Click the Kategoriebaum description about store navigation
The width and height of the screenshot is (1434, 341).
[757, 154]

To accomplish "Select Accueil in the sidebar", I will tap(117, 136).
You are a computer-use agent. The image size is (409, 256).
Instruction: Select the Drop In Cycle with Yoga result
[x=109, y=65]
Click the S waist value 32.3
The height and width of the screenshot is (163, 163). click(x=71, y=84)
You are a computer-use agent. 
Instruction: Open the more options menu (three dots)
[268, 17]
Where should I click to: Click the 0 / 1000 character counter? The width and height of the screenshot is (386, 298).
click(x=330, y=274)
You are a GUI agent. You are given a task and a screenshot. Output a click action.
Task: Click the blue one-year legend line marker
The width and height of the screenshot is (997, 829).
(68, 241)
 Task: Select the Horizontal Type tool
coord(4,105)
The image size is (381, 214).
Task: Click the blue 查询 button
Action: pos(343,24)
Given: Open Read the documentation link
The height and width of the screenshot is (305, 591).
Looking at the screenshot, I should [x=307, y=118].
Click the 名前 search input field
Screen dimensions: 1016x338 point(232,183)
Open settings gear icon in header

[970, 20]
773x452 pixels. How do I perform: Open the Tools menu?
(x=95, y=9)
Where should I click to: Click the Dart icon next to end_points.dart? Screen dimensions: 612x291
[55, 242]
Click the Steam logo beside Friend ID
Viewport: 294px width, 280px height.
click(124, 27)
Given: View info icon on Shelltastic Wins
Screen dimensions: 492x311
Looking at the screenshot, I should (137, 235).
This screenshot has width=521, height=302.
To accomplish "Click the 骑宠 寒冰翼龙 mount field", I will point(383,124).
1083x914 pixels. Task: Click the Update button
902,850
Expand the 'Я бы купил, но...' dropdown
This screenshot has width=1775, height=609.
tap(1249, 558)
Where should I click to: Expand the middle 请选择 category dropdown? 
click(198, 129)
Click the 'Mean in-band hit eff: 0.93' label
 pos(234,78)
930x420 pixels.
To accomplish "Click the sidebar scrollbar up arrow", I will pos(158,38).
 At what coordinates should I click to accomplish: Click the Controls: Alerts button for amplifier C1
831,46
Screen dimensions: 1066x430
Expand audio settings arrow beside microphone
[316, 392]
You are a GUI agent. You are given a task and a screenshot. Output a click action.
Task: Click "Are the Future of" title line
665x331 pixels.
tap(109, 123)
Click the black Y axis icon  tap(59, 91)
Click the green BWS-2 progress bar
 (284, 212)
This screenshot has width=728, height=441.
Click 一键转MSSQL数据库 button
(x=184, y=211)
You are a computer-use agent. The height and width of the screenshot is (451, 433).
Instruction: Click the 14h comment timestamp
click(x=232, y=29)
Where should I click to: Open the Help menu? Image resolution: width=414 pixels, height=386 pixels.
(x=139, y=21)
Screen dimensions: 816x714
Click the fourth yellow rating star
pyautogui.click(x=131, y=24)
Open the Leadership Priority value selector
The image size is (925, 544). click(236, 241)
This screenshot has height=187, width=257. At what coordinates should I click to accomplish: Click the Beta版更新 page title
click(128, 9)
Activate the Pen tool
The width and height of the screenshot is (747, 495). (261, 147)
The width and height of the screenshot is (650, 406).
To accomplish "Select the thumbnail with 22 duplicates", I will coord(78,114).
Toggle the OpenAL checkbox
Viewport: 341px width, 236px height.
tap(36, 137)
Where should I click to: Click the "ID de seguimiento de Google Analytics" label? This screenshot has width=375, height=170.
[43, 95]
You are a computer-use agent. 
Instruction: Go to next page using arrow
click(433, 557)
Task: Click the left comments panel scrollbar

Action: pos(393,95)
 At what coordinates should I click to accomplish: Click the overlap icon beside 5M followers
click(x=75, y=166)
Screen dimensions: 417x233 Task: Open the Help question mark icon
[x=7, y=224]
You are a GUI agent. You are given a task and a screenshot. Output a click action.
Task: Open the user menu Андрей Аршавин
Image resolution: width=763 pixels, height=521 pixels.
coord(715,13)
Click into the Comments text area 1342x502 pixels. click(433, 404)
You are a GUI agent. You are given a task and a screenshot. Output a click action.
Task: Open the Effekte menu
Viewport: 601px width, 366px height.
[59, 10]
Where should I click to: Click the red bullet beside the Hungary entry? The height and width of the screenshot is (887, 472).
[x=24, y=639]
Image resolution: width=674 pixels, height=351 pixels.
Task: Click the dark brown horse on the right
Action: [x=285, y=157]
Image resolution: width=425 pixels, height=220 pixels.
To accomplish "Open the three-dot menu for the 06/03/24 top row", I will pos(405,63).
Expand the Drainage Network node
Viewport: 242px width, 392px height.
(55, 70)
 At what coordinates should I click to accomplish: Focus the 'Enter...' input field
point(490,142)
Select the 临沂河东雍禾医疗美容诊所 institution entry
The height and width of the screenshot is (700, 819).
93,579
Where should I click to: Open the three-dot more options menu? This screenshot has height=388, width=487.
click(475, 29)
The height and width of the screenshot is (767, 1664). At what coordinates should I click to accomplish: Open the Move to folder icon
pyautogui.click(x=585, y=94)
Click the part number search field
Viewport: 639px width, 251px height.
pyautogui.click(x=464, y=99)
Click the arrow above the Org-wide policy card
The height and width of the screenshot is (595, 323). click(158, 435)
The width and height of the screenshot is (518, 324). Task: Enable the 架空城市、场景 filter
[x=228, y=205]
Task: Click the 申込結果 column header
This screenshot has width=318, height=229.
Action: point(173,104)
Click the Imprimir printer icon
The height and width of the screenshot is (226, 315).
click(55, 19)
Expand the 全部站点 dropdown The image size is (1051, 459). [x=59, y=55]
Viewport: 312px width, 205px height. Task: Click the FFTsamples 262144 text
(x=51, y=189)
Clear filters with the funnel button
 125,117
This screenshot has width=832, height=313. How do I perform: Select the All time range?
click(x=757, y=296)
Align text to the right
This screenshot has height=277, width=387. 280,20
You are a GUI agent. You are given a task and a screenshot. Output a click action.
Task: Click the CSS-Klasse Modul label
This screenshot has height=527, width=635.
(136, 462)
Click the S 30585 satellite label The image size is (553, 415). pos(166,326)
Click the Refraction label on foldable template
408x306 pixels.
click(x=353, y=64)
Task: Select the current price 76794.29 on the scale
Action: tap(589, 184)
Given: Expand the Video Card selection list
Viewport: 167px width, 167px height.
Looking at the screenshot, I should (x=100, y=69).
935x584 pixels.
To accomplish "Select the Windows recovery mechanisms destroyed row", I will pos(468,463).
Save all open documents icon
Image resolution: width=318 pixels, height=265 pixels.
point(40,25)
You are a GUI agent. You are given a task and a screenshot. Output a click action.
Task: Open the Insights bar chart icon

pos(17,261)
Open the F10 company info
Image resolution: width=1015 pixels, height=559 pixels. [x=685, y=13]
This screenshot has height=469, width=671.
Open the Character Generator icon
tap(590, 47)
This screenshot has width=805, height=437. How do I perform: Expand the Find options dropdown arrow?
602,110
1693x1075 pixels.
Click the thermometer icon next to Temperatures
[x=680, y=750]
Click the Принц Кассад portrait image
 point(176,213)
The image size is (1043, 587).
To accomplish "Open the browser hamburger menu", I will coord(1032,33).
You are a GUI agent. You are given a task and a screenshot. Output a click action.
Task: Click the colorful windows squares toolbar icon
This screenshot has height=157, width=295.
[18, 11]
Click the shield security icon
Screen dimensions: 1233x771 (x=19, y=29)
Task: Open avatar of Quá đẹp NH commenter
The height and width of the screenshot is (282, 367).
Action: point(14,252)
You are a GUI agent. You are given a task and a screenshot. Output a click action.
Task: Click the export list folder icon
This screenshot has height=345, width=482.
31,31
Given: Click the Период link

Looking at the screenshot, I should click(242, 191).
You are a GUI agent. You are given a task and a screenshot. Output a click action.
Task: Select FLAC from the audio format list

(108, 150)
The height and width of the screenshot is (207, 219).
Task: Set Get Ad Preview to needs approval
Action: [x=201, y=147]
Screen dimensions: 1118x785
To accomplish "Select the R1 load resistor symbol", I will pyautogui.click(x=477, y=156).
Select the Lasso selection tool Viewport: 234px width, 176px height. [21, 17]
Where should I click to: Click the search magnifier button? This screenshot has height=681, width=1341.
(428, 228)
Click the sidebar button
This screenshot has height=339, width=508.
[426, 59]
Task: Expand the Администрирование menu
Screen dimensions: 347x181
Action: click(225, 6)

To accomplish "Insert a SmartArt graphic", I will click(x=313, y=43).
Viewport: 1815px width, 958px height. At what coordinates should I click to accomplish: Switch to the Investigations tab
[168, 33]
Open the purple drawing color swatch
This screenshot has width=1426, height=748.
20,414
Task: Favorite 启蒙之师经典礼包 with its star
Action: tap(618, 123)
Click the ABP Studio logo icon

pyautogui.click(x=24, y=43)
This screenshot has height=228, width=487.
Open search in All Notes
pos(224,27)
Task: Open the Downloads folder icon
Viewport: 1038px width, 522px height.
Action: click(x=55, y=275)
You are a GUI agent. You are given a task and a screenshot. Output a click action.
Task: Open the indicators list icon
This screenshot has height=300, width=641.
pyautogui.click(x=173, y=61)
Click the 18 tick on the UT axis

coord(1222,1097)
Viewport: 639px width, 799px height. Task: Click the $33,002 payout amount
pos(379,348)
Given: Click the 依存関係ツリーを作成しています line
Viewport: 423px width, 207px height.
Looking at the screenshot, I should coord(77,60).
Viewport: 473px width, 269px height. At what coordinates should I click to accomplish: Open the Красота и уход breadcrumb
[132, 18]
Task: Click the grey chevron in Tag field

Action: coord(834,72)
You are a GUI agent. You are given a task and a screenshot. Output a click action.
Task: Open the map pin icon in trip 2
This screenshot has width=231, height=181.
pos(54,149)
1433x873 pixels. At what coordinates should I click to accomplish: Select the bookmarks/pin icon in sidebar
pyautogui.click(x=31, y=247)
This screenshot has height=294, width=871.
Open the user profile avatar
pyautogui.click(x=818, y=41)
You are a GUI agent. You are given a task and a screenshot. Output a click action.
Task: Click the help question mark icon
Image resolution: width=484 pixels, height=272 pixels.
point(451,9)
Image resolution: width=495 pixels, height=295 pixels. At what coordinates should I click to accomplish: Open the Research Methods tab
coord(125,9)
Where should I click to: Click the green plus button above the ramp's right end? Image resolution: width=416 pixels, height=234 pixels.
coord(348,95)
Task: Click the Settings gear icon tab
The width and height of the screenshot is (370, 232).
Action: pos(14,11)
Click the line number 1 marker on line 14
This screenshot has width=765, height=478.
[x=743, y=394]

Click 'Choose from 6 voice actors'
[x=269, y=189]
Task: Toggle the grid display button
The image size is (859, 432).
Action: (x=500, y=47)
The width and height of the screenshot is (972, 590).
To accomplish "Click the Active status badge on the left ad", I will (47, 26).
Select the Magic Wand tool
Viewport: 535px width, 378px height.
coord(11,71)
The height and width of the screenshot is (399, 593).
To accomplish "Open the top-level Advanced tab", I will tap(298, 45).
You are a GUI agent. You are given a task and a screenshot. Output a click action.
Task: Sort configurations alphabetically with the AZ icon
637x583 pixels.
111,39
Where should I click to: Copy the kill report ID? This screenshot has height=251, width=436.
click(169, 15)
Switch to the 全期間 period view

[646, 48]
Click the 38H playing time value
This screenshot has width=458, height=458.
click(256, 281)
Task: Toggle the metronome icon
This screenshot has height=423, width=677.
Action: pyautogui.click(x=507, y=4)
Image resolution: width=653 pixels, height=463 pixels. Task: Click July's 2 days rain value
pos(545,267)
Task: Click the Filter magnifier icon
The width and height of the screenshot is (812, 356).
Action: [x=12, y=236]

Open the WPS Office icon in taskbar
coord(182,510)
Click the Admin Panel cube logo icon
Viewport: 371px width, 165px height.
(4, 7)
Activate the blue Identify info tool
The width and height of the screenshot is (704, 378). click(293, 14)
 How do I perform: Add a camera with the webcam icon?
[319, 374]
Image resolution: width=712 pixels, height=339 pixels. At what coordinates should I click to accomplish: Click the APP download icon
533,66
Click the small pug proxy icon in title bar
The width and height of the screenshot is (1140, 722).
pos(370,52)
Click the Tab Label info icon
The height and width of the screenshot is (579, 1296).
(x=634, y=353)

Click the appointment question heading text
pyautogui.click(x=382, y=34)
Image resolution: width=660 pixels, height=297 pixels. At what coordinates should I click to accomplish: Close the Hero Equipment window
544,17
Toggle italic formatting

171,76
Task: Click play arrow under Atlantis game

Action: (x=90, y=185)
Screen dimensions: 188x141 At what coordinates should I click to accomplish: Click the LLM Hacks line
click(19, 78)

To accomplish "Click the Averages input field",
★ ★ ★
• **TASK PROMPT**
Wherever the string "computer" appears in the entries above, list that line.

• **EXPECTED OUTPUT**
You are a computer-use agent. The image size is (409, 256).
You are a computer-use agent. 
You are a computer-use agent. The height and width of the screenshot is (451, 433).
You are a computer-use agent. 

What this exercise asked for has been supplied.